We consider the hedging of derivative securities when the price movement of the underlying asset can exhibit random jumps. Under a one factor Markovian setting, we derive a spanning relation between a long term option and a continuum of short term options. We then apply this spanning relation to the static hedging of long term options with a finite choice of short term, more liquid options based on a quadrature rule. We use Monte Carlo simulation to determine the hedging error introduced by the quadrature approximation and compare this hedging error to the hedging error from a delta hedging strategy based on daily rebalancing in the underlying futures. The simulation results indicate that the two types of strategies have comparable hedging effectiveness in the classic Black-Scholes environment, but that our static hedging strategy strongly outperforms the dynamic delta-hedging strategy when the underlying asset price movement is governed by Merton (1976)’s jump diffusion model. Further simulation exercises indicate that these results are robust to model misspecification, so long as one performs ad hoc adjustments based on the observed implied volatility. We also compare the hedging effectiveness of the two types of strategies using more than six years of data on S&P 500 index options.

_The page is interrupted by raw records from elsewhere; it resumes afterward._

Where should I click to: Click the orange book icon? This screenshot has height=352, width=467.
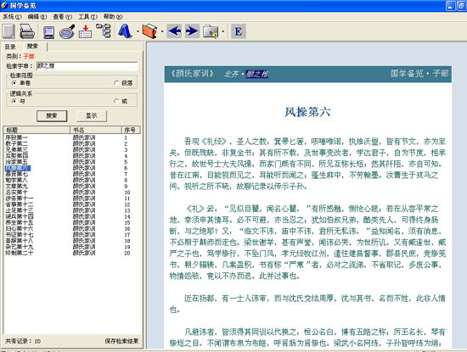pyautogui.click(x=149, y=31)
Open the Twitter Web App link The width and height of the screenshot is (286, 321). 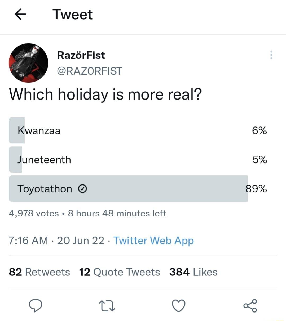(x=154, y=241)
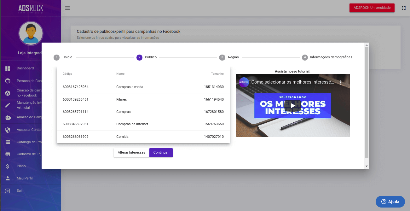
Task: Click the hamburger menu icon
Action: click(67, 8)
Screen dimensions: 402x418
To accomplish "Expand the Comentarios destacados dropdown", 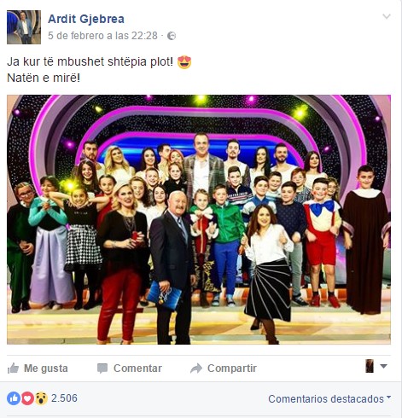I will tap(329, 398).
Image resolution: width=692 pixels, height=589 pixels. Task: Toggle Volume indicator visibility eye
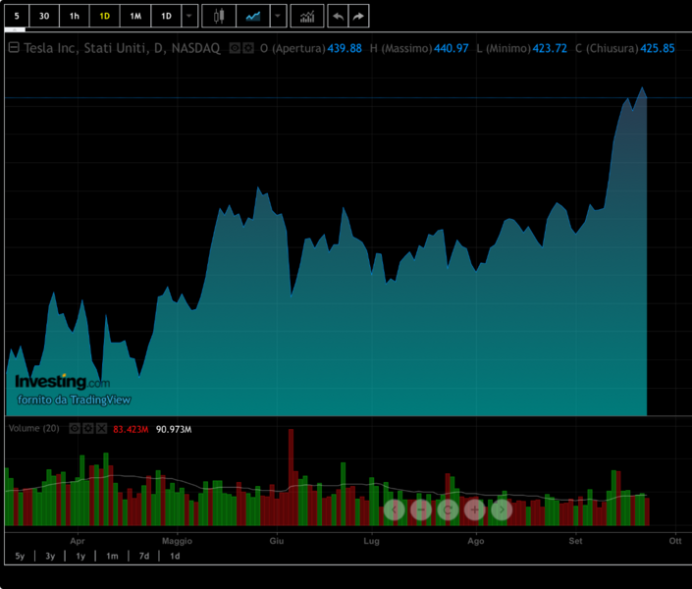[75, 429]
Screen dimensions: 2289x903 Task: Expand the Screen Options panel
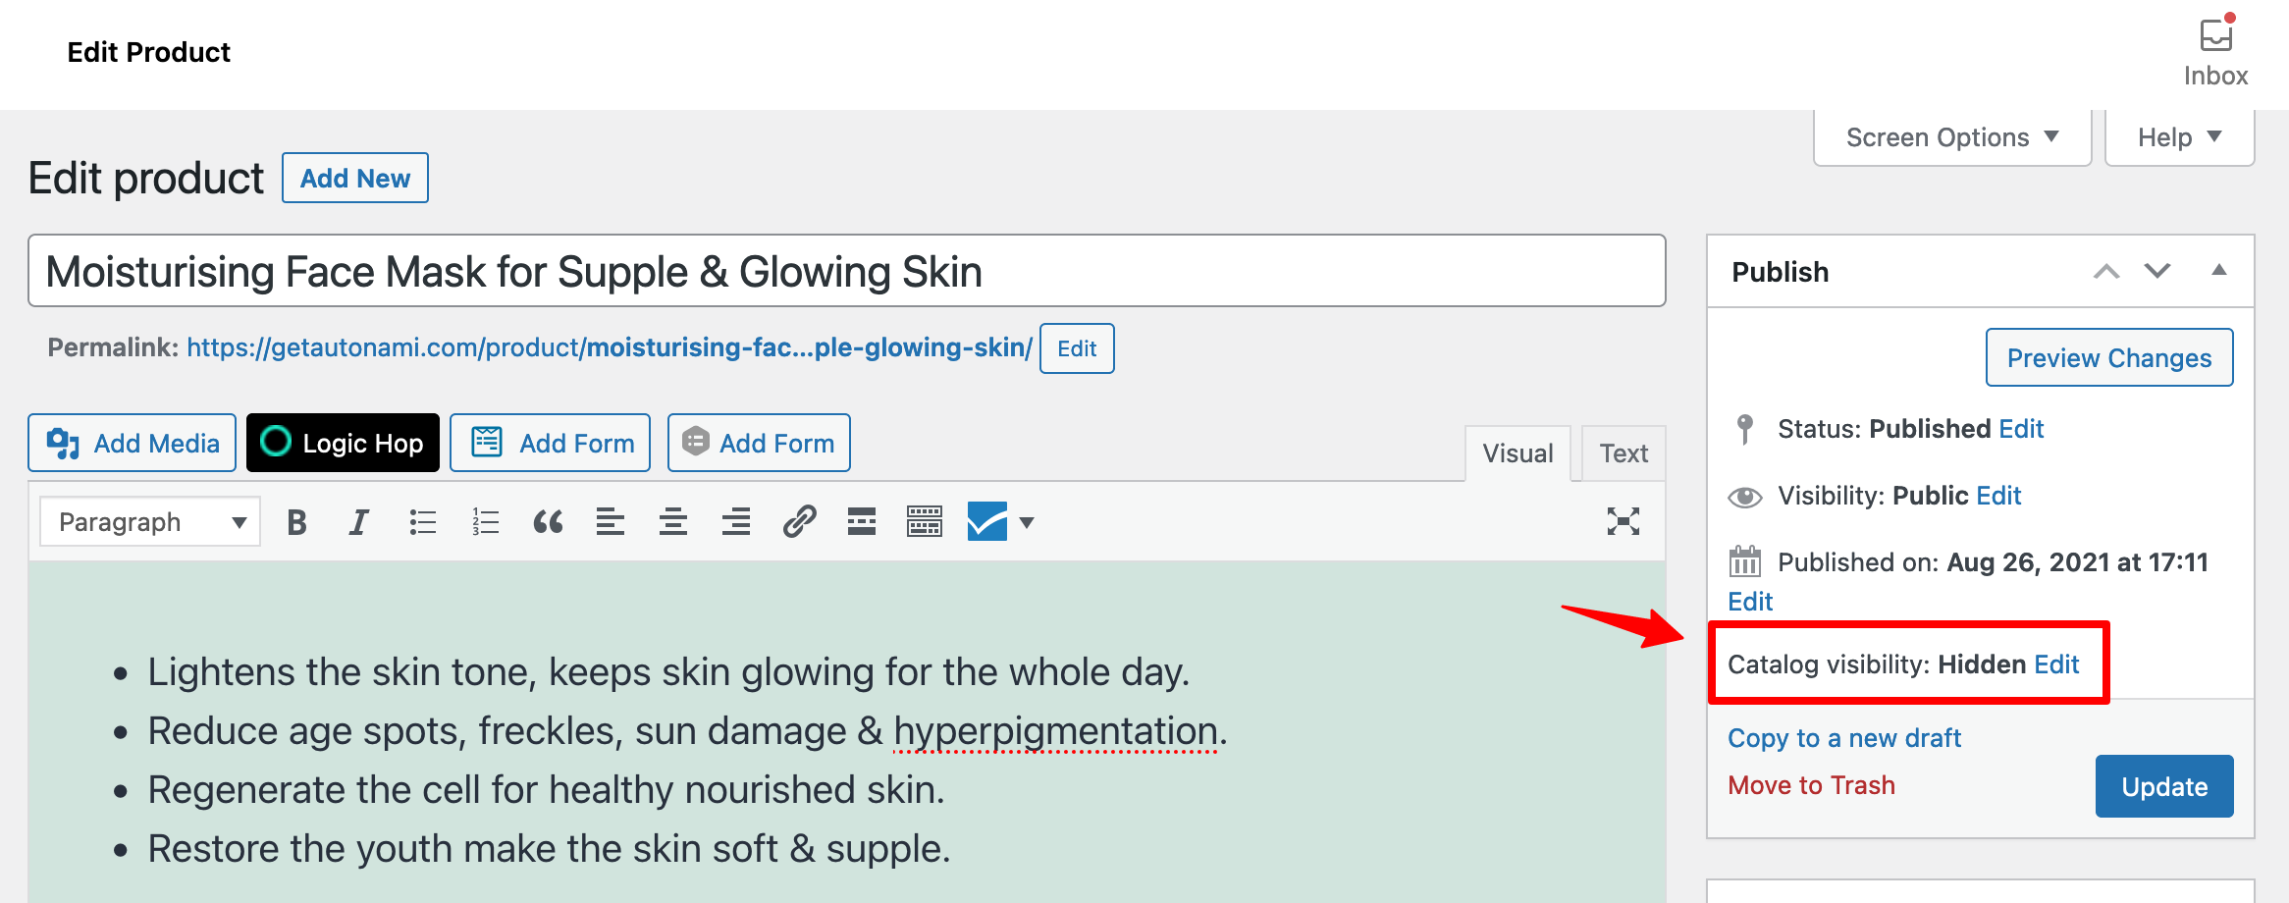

We find that a static hedge using just five call options outperforms daily rebalancing on the delta hedging with the underlying futures. The consistency of this result with our jump model simulations lends empirical support for the existence of jumps of random size in the movement of the S&P 500 index. We also find that our static strategy performs best when the maturity of the options in the hedging portfolio is close to the maturity of the target option being hedged. As the maturity gap increases, the hedging performance deteriorates moderately, indicating the likely existence of additional random factors such as stochastic volatility.